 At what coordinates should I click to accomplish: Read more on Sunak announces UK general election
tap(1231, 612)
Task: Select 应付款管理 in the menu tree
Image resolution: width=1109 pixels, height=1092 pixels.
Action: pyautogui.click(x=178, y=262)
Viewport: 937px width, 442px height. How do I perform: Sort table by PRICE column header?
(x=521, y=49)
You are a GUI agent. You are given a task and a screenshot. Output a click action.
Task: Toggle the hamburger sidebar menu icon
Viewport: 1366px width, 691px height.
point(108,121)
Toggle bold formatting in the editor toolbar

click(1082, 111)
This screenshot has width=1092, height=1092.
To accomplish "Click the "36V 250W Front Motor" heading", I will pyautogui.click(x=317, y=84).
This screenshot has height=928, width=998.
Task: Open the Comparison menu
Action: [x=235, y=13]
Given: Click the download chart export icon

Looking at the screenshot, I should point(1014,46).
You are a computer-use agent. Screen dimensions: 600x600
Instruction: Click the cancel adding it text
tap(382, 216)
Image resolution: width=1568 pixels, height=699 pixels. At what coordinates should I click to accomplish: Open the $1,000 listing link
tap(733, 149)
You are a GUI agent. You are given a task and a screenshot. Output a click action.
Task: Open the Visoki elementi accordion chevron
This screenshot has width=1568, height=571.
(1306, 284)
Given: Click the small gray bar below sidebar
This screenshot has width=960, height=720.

◆ **Task objective**: Print the data above again, line for line, with no changes.

◆ **Exercise result**:
 At what coordinates should I click to accomplish: Read more on Sunak announces UK general election
tap(1231, 612)
Task: Select 应付款管理 in the menu tree
Image resolution: width=1109 pixels, height=1092 pixels.
Action: pyautogui.click(x=178, y=262)
Viewport: 937px width, 442px height. How do I perform: Sort table by PRICE column header?
(x=521, y=49)
You are a GUI agent. You are given a task and a screenshot. Output a click action.
Task: Toggle the hamburger sidebar menu icon
Viewport: 1366px width, 691px height.
point(108,121)
Toggle bold formatting in the editor toolbar

click(1082, 111)
This screenshot has width=1092, height=1092.
To accomplish "Click the "36V 250W Front Motor" heading", I will pyautogui.click(x=317, y=84).
This screenshot has height=928, width=998.
Task: Open the Comparison menu
Action: [x=235, y=13]
Given: Click the download chart export icon

Looking at the screenshot, I should point(1014,46).
You are a computer-use agent. Screen dimensions: 600x600
Instruction: Click the cancel adding it text
tap(382, 216)
Image resolution: width=1568 pixels, height=699 pixels. At what coordinates should I click to accomplish: Open the $1,000 listing link
tap(733, 149)
You are a GUI agent. You are given a task and a screenshot. Output a click action.
Task: Open the Visoki elementi accordion chevron
This screenshot has width=1568, height=571.
(1306, 284)
Given: Click the small gray bar below sidebar
This screenshot has width=960, height=720.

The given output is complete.